では、トラブルに巻き込まれたとして、どれくらいお金がかかるものなのでしょうか? 最も注意すべきは身体にかかわるトラブルということで、エイチ・エス損害保険のデータをもとに「治療費・救援者費用」の請求実績を調べてみました。

都市事故状況(要約)保険金額
中国盲腸で手術、7日間入院。日本から家族が救援者として駆けつけた。
治療費用・救援者費用のほか、帰国費用が発生。
約200万円
韓国脳内出血で集中治療室へ搬送、3週間の入院。日本から親族が救援者として駆けつけた。
容態が安定後、医師・看護師の付き添いのもとビジネスクラス・ストレッチャーにて帰国。その後日本にて入院。

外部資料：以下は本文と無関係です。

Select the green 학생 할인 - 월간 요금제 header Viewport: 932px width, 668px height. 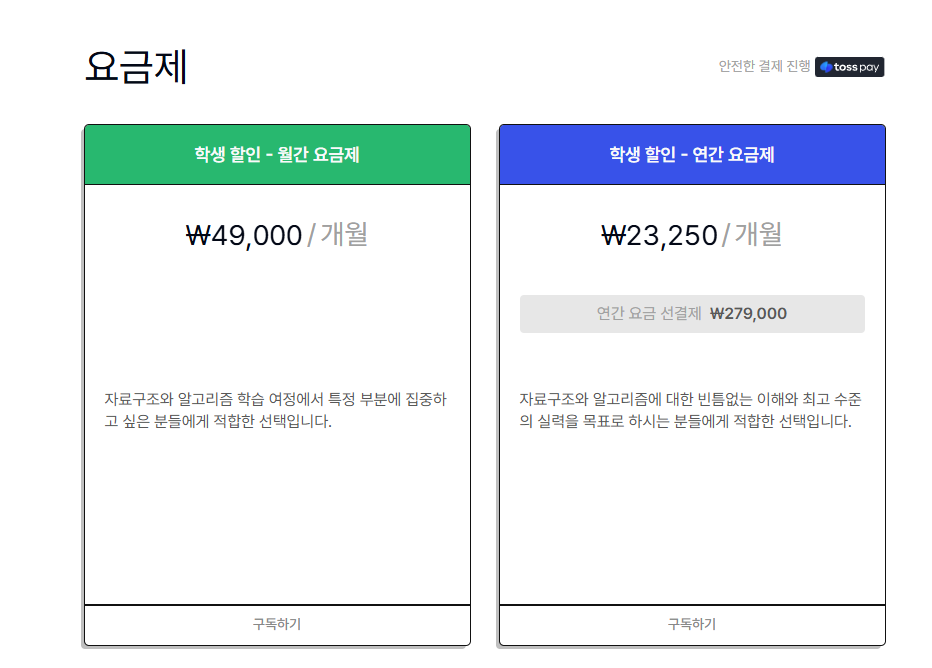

現地での治療費用・入院費用・帰国費用・帰国後の治療費用・救援者費用が発生。
約655万円
台湾サーフィン中、他人のサーフボードが頭にぶつかり負傷。
治療費用・帰国後の治療費用が発生。
約2万円
ベトナム階段を踏み外し落下、手首を骨折し現地で手術。
治療費用・入院費用・帰国費用等が発生。
約128万円
フィリピンシュノーケリング中に毒をもったサンゴに接触し、炎症。現地の病院で簡易的な応急処置を受けた。帰国後に入院。約11万5,000円
トルコカッパドキアの岩場で足を滑らせ転倒し、負傷。約5万円
タイ強盗に襲われ、負傷。約123万5,000円
シンガポール・マレーシア足首の捻挫で現地病院で受診。約21万5,000円
シンガポール気胸( 肺に穴が開き、肺から空気が漏れてしまう病気)と診断され入院。日本から親族が駆けつけた。1ヵ月の療養後に帰国。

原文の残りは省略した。